Reproduce the BP earnings passage between "Using Cash Flows" and "free cash flows.", inclusive.

### Given passage
= = =
Nevertheless, underlying replacement cost profit, which is equal to adjusted net profit, rose by an attractive 18% year-over-year, to $4.8 billion, or more than $19 billion on an annualized level. Even better, BP’s earnings per share and earnings per ADS rose by 29% year-over-year. The discrepancy in the profit growth rate on a company-wide basis is explained by BP’s share repurchases, which have lowered the share count substantially, which resulted in a nice boost to its per-share and per-ADS profits.
Using Cash Flows To Shareholders’ Benefit
This buyback spending was the result of BP’s capital allocation strategy that pursues several ways to generate shareholder value. Since BP is generating vast cash flows and since it isn’t investing as much in new exploration and production compared to peers such as XOM, it makes sense for the company to have a logical strategy in place for how to use its free cash flows.
= = =
### Extracted information

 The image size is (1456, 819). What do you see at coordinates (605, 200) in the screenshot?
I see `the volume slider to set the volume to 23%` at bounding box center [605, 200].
= = =
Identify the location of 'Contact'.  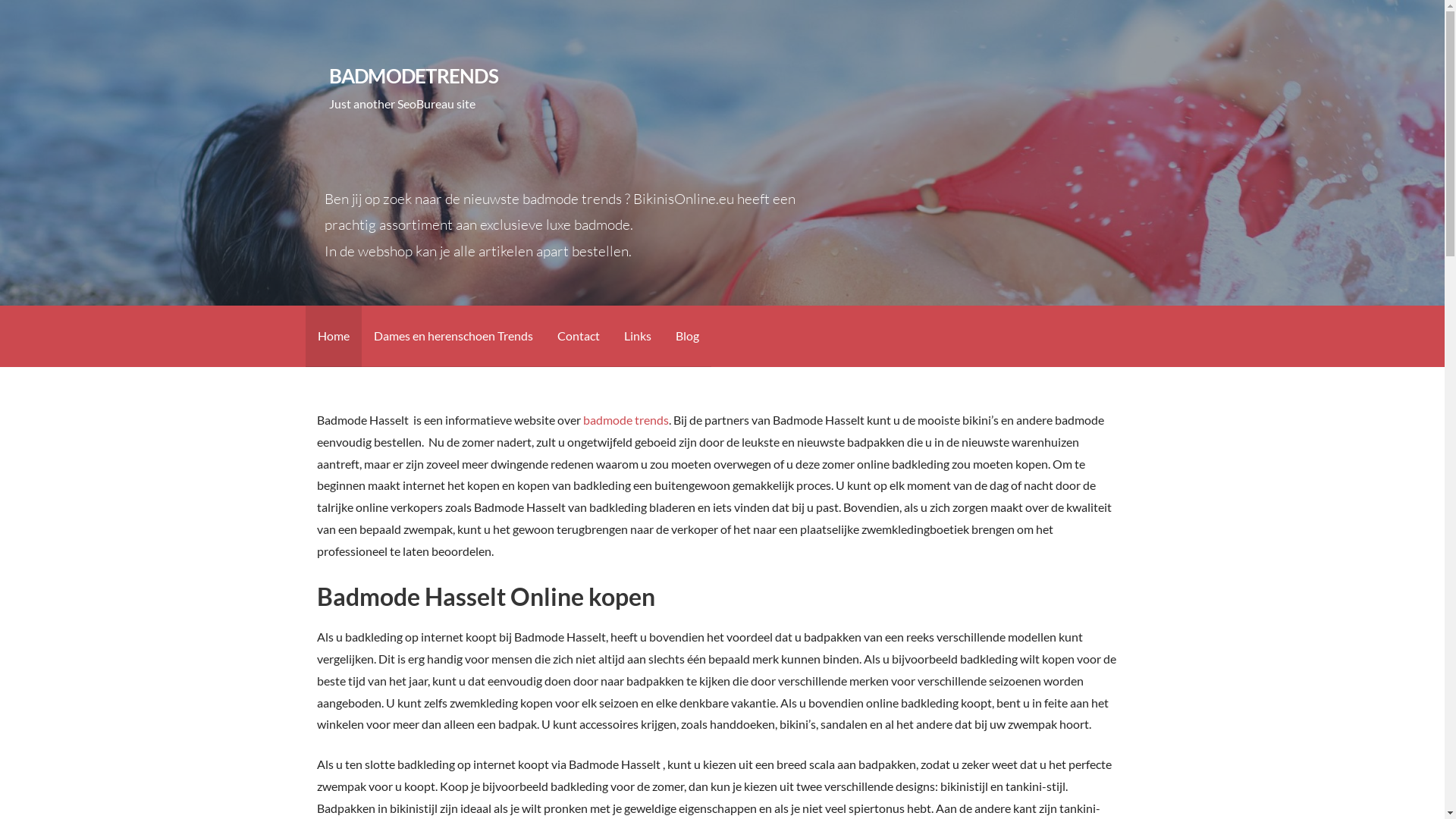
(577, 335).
= = =
### Completed exercise
Using Cash Flows To Shareholders’ Benefit
This buyback spending was the result of BP’s capital allocation strategy that pursues several ways to generate shareholder value. Since BP is generating vast cash flows and since it isn’t investing as much in new exploration and production compared to peers such as XOM, it makes sense for the company to have a logical strategy in place for how to use its free cash flows.